As the London Film Festival gets underway I've been wondering: how could a blog or a magazine work during a film festival? New questions for me, if not for others. I was looking for models, and asking around - principally through the Frameworks listserv - which turned up several responses, from the dailies produced by the likes of Variety and Hollywood Reporter at Cannes or Berlin and other major festivals, to fanzines such as Flick Harrison's Zero For Conduct, produced alongside this years Vancouver Festival, to, of course, a wide range of blogs, individual and collective.
All very different models of course, in terms of aims, forms, and content, but perhaps together constituting a useful constellation, some of whose key locations would be:
1.An orientation around trade and information.
2.A focus on gossip and celebrity - more broadly perhaps the tradition of the diarist and social commentary.
3.A critical and theoretical perspective.
4.The anarchic cut and paste punk-zine aesthetic.
I am instinctively interested in an approach that somehow holds an awareness of all these simultaneously whilst, of course, having a particular location in terms of its own readership and circumstances of production. I think a lot of my ideas about what is happening here with More Milk Yvette is a combination of 3 and 4 above, but I'm also fascinated how that reaches into the area of the diarist or social commentator- an influence of New Journalism, perhaps.
When it comes to blogs and other internet based forums for acting out these desires, Cineaste magazine recently held a symposium on Film Criticism in the Age of the Internet along with a list of blogs and other online media recommended by contributers to the symposium. Both, of course, are largely more positioned within the world of independent film than the artists film/experimental/whatever locus that exists here.
How all this impinges on my response to the film festival so far, I'm not sure. Certainly I've already developed my walking out skills - GUESS THE FILM: Like Airplane 5 set in Southern India, but without the philosophical depth. Horrible - and declined interview opportunities because I couldn't think of anything new to explore.

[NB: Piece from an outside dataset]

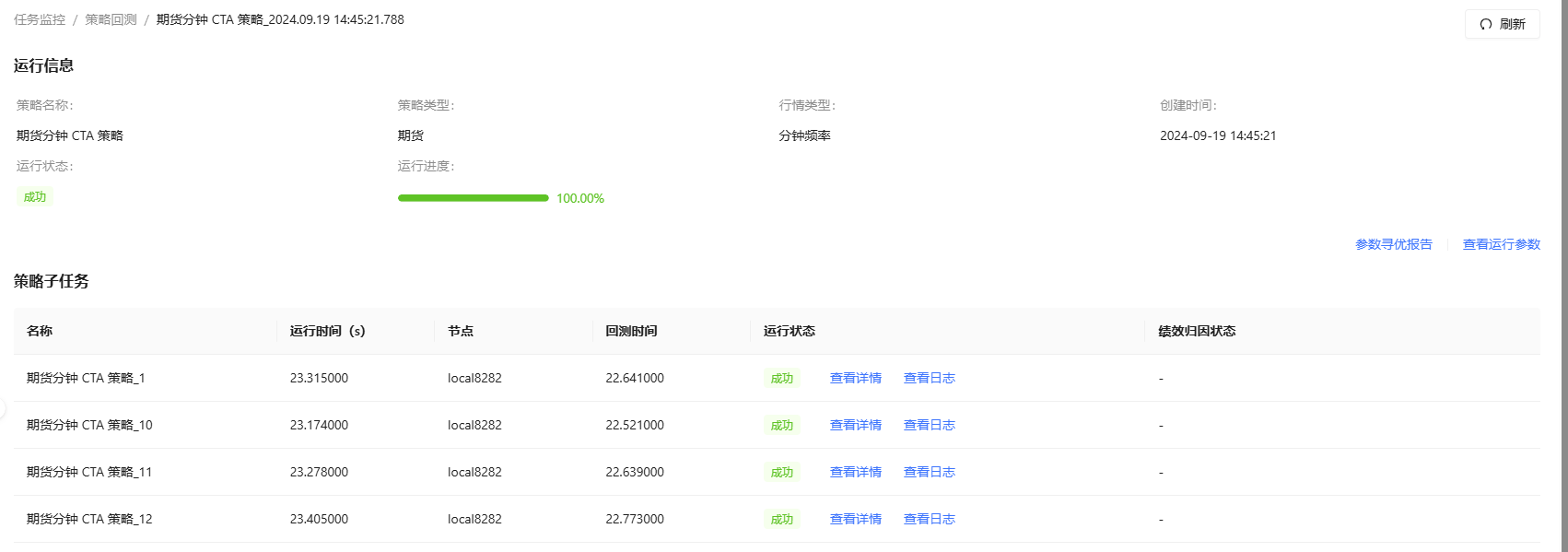View 查看详情 for 期货分钟 CTA 策略_1
Screen dimensions: 1568x552
pyautogui.click(x=855, y=378)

I've written quick reviews of, say, Azazel Jacobs Momma's Man to offer a quick outline posted before the public screenings, because if there's someone passing by here intent on seeing something I think this would be a good choice. I've grappled more in depth with Philippe Grandrieux's Un Lac, which probably needs more time to say anything about, and is really a non-verbal experience, but what the hell. I've sketched a frame for thinking about Jeremy Deller's The Posters Come From The Walls, which is brand new, and doesn't already have a long loud blog blast of responses from appearances at other festivals, and is also wonderful.
Some of the most useful ongoing thinking on these subjects surrounding film criticism is at Girish Shambu's blog It was girish which first turned me on to Adrian Martin's talk on The State of Film Criticism, given at Valdivia, Chile on 8 October 2008. Given the thoughtful lucidity of this talk I recommend you leave now and read the whole 1700 words here.

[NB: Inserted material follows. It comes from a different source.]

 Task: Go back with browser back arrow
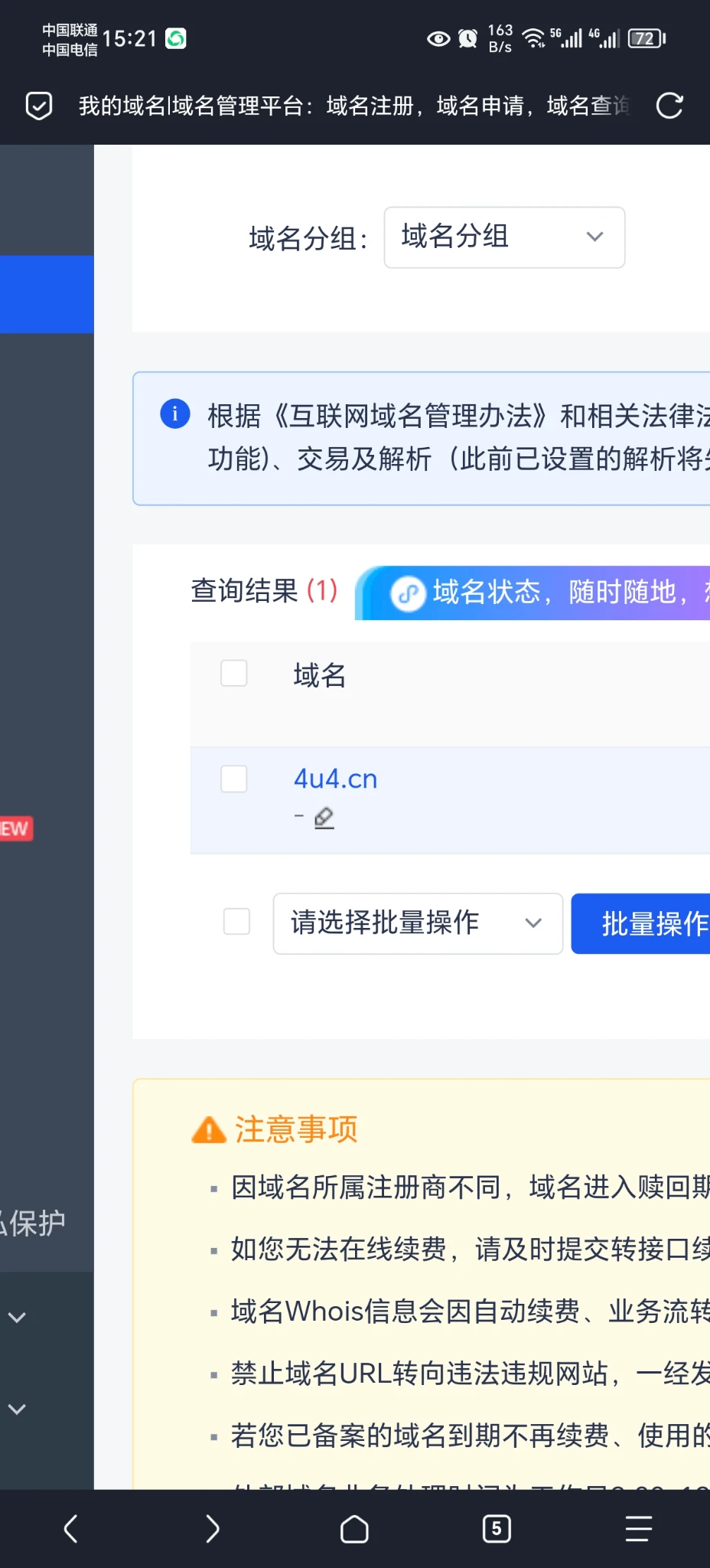70,1528
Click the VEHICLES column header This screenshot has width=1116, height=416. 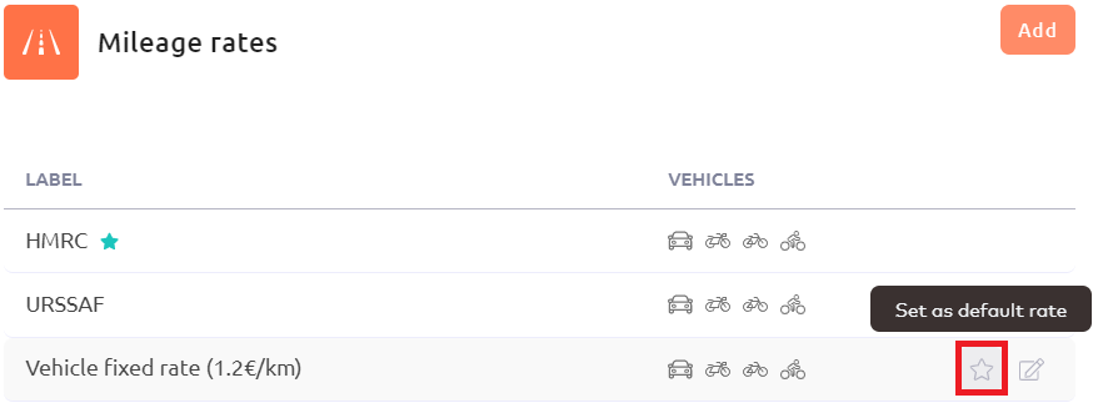pos(711,180)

For those of you remaining, Martin identifies three traditional locations for film criticism: the popular, mass media; a "middle-range" of specialised magazines - Sight & Sound is a good UK example; and the academic. Whilst the later is usually where criticism reaches into history and theory, Martin is keen to suggest there is no hierarchy between his three categories, and also that there are many examples of boundary blurring.
Martin's sense of the present is less of "crisis" and more of "emergency" - in the sense of something new emerging. He notes the professional anxiety over the rise of blogs and the internet but personally sees these new mediums as wedded to what he identifies as the current imperative: a vibrant occupation of that middle ground that expands it and "pull[s] more into it from all directions." He ends with a provocation:
In terms of a "middle range" film magazine, this means we head straight for the latest interesting films, the latest Festivals, the latest books; we do interviews and write reviews, we talk about directors, and do some "overview" essay pieces. But this standard "spread" is not enough anymore, it is blocking our critical, intellectual imagination. We need to completely redefine what a "film magazine" is or could be, and I am interested to hear how my colleagues respond to that challenge.

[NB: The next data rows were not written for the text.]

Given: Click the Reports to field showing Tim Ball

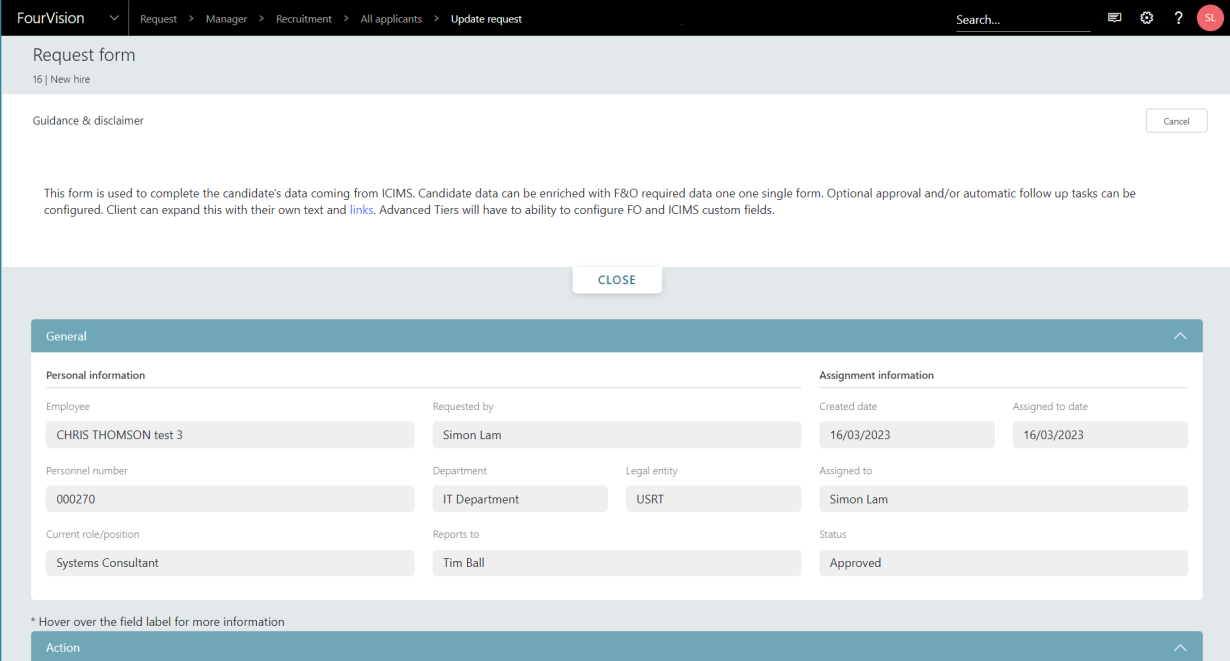Looking at the screenshot, I should 617,562.
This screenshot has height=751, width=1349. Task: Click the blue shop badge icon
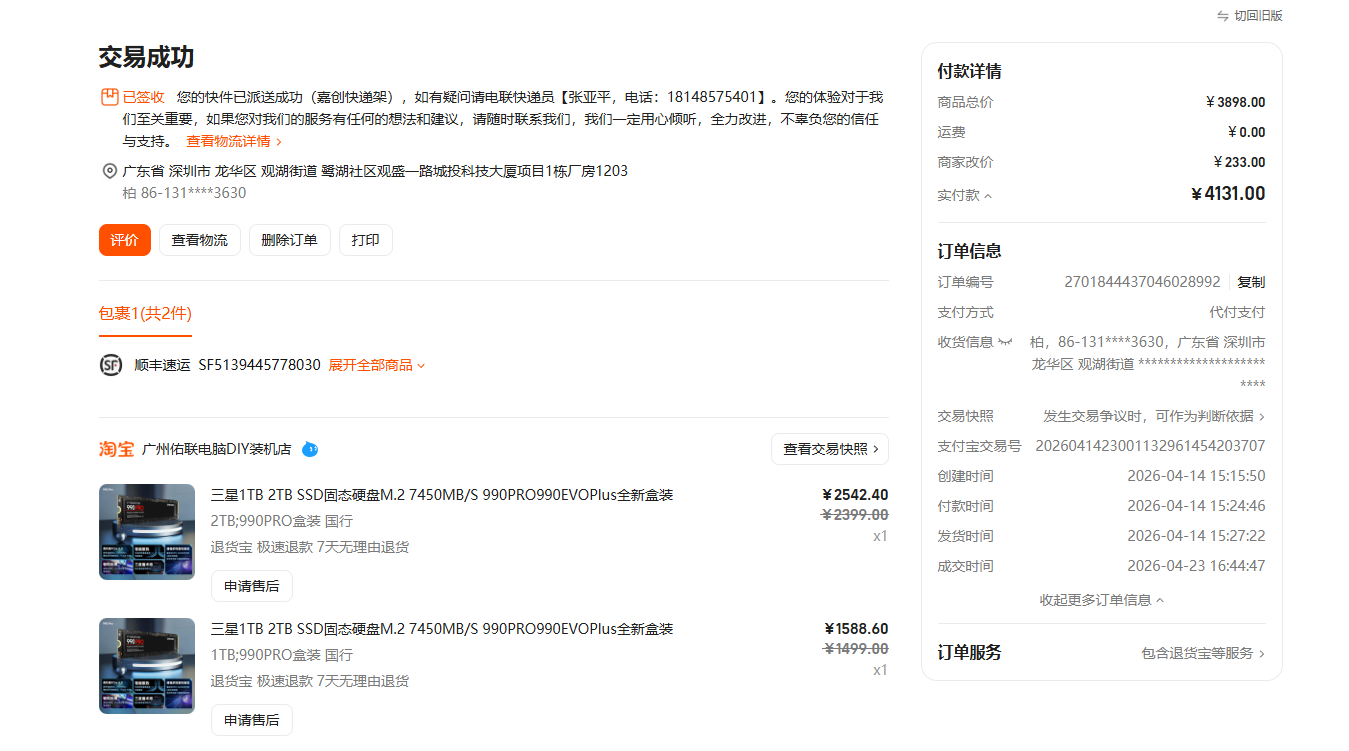(x=310, y=449)
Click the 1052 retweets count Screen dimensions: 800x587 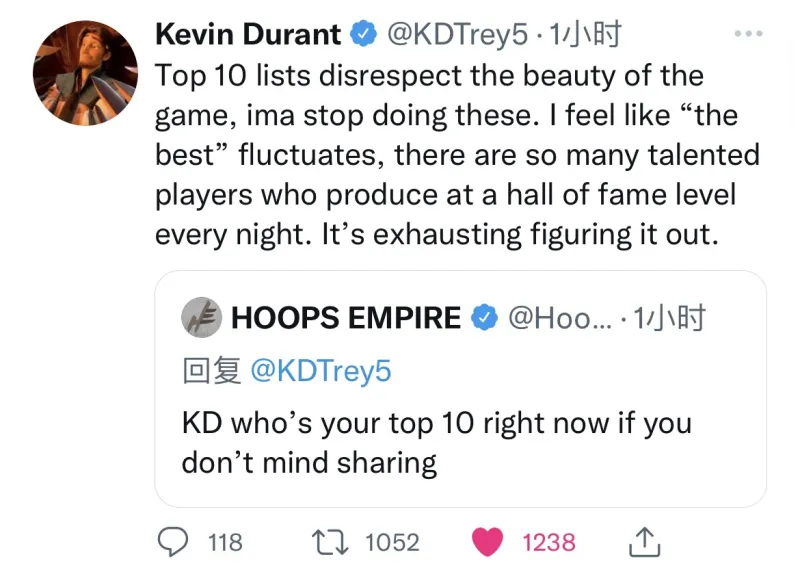click(392, 542)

Noting that it is smaller countries such as Chile, Argentina and Australia where the best examples of such criticism are appearing, Martin concludes with a provocative example of one possible model:
About fifteen years ago, before the Internet explosion, the French critic Nicole Brenez spoke of one of the last books by Serge Daney: the diary he kept in the months leading up to his death, gathered into a book which is titled The Exercise Has Been Beneficial, Sir. What Nicole said about this book, prophetically, is that is an incredible mixture of writing modes: intimate confession, scholarly analysis, fugitive notes, poetic reveries, angry complaints – every kind of rapture, and every kind of "settling of accounts". Nicole added that this mixture of styles, in the end, captures something "proper to cinema", something that corresponds to the cinema`s own incessant mixture of documentary and fiction, fantasy and testimony, memory and dream... I know we have to hurry up to produce a new kind of film criticism, a criticism that is proper to our time.
Okay. Time to go to another screening.